The study revealed several key findings: 1. **High Individuality of Lipid Signatures:** Lipid signatures were highly individualized, with substantial inter-individual differences observed, particularly among triacylglycerols (TAGs), sphingomyelins (SMs), hexosylceramides (HCERs), and cholesterol esters (CEs). 2. **Lipid-Clinical Measure Associations:** WGCNA identified lipid modules strongly associated with clinical measures. Modules enriched in ceramides (CERs) and PEs, as well as small and large TAGs, showed positive associations with T2D markers, inflammatory markers, and negative associations with HDL levels. Conversely, a module enriched in phosphatidylethanolamines with alkenyl ether (PE-P) and alkenyl ether substituent containing PEs (PE-O) correlated with higher HDL and lower fasting insulin. 3. **Lipidome Disruption in IR:** Individuals with IR exhibited distinct lipid signatures, with increased levels of TAGs, DAGs, and subsets of CERs. Ether-linked PEs (PE-P), in contrast, were associated with lower SSPG levels, suggesting a potential link between oxidative stress, inflammation, and IR. Lipid-clinical measure associations also differed significantly between IR and IS groups. 4. **Dynamic Lipidome Changes During Viral Infections:** Significant lipidome changes were observed during respiratory viral infections (RVIs), with alterations in various subclasses, including ether-linked PEs and TAGs containing saturated fatty acids (SFAs). Distinct temporal patterns were identified, suggesting shifts in energy metabolism and inflammation resolution. IR/IS status also modulated the response to infections. 5. **Age-Associated Lipidome Changes:** Most lipid subclasses increased with age, notably CERs, SMs, LPCs, and CEs. Ageing was accompanied by increased SFAs and MUFAs, and reduced PUFAs and omega-3 FAs. IR accelerated ageing-related lipid changes. Sex dimorphism was also evident. 6. **Cytokine-Lipidome Networks:** Many significant associations were observed between lipids and cytokines/chemokines. TAGs showed strong positive associations with GM-CSF and leptin, while lyso-species of PEs and PCs showed fewer and less central roles. FA composition influenced these associations. LPCs exhibited both pro- and anti-inflammatory associations, depending on context.

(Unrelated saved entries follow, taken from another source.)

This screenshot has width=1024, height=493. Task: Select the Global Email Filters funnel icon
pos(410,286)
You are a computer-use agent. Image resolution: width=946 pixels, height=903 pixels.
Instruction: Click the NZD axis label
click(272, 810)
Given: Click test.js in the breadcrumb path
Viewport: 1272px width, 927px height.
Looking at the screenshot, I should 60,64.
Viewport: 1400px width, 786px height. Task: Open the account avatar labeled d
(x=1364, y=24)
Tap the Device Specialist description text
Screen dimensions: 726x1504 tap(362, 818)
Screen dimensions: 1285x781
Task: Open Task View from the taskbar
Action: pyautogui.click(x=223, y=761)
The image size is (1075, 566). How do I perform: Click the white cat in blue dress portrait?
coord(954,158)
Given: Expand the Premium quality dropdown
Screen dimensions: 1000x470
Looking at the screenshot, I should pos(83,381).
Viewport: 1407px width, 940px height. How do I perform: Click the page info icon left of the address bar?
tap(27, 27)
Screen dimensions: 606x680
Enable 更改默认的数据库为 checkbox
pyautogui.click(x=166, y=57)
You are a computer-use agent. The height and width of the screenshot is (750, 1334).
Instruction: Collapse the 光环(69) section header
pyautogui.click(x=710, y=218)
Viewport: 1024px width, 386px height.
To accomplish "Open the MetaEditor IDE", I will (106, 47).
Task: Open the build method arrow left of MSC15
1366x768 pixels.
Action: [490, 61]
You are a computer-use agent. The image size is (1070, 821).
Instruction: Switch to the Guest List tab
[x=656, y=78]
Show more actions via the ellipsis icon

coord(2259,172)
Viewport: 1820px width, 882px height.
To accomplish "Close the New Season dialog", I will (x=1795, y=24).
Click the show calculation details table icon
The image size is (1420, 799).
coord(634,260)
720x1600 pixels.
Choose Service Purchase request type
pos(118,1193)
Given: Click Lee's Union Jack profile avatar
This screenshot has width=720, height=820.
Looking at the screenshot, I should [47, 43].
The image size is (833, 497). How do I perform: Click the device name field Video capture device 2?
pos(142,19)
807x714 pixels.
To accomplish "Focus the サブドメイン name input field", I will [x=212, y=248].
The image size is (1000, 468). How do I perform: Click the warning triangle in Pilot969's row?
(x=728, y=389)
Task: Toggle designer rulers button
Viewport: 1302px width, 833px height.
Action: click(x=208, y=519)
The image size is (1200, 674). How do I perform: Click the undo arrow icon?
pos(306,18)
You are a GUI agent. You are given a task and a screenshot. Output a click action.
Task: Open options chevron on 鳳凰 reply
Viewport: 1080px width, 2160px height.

This study significantly advances our understanding of the human lipidome and its dynamic role in health and disease. The findings highlight the importance of considering the entire lipidome, rather than focusing solely on conventional clinical lipid profiles, for a comprehensive assessment of metabolic health. The identification of highly individualized lipid signatures underscores the potential for personalized medicine approaches in the prevention and treatment of metabolic disorders. The associations between specific lipid subclasses and clinical measures, particularly in the context of IR and viral infections, offer promising avenues for biomarker discovery and therapeutic interventions. The intricate cytokine-lipidome networks provide further mechanistic insights into immune regulation and inflammation.

This large-scale longitudinal study provides a comprehensive characterization of dynamic lipidome changes associated with health, disease, and aging. The findings reveal highly individualized lipid signatures, identify key lipids associated with clinical measures and disease states, and uncover intricate cytokine-lipidome networks. This work highlights the potential of targeted lipidomics for biomarker discovery and personalized interventions in metabolic health, inflammation, and aging. Future research should focus on exploring the mechanistic roles of identified lipids and developing targeted interventions based on these findings.

While this study is comprehensive, several limitations should be considered. The cohort, although diverse, was biased towards middle-aged, highly educated participants from Northern California. Some analyses were based on smaller sample sizes. The lipidomics pipeline, while comprehensive, did not resolve all lipid molecular identities. The study used descriptive rather than predictive models. Finally, correlations do not imply causality, and lifestyle factors could also influence the findings.